In my last reading of The Unwritten Rules of Social Relationships, by Temple Grandin and Sean Barron, I finished Act One of Temple's presentation and began Act One of Sean's presentation.
Temple states that many of her peers with Asperger's have a defeatist mentality, as they suffer from laziness, bitterness, low self-esteem, a sense of entitlement, and refusal to take responsibility for their own actions and "the consequences of those actions", as they blame others instead (page 49). I don't think that Temple is going entirely to the extreme of saying that people with Asperger's need to pull themselves up by their own bootstraps, for she supports helping people with Asperger's to learn social skills and discover talents that they can use in a profession. But she agrees, and I concur with her on this, that there is a place for personal responsibility.

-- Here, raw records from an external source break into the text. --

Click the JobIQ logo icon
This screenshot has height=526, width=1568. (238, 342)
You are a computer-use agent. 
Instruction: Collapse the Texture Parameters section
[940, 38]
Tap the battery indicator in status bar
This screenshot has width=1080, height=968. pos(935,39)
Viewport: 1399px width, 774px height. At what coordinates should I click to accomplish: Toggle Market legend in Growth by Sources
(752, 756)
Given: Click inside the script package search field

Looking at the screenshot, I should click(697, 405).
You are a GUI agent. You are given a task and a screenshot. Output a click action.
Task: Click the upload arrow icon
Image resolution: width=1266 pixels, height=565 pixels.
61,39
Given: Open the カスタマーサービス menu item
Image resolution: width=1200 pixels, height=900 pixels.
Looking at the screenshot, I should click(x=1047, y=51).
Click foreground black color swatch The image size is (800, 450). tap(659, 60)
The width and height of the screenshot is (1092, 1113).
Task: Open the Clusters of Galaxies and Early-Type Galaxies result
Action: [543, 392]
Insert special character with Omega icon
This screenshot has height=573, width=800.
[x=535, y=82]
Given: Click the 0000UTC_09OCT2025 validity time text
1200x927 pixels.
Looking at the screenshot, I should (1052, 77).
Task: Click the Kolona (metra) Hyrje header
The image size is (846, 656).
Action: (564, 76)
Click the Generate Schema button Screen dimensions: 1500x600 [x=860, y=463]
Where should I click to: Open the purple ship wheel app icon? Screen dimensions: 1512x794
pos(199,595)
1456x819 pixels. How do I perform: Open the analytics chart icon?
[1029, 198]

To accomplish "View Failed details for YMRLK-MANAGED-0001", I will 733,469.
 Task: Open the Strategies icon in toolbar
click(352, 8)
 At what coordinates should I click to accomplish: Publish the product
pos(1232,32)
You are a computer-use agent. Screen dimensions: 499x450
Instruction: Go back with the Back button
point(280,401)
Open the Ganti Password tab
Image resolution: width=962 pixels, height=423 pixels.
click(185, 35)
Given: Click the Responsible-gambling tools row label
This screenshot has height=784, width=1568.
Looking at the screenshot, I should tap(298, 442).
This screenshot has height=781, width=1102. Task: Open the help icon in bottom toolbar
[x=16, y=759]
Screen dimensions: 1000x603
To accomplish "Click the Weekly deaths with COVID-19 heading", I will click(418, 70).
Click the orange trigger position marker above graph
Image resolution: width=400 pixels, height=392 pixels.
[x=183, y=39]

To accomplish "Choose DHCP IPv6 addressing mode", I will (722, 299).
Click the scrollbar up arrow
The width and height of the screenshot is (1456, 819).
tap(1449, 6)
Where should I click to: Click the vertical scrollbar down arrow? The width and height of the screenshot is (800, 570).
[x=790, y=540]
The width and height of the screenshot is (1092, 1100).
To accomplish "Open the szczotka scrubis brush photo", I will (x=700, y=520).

Sean opens his presentation by talking about an incident in his childhood, when he had a crush on his teacher and was deeply disappointed when she was engaged to be married. Sean says that he then gave his teacher the silent treatment in order to punish her, but she was clueless about why he looked so mad at the world. Sean considers this to have been a turning point in his life. I do not know why, but perhaps it was because that set the stage for him to find a constructive way to deal with his resentment.
Both of these passages stood out to me because it's easy to get inside of a rut. The question is: How can you cope with that rut, or find a way out of it?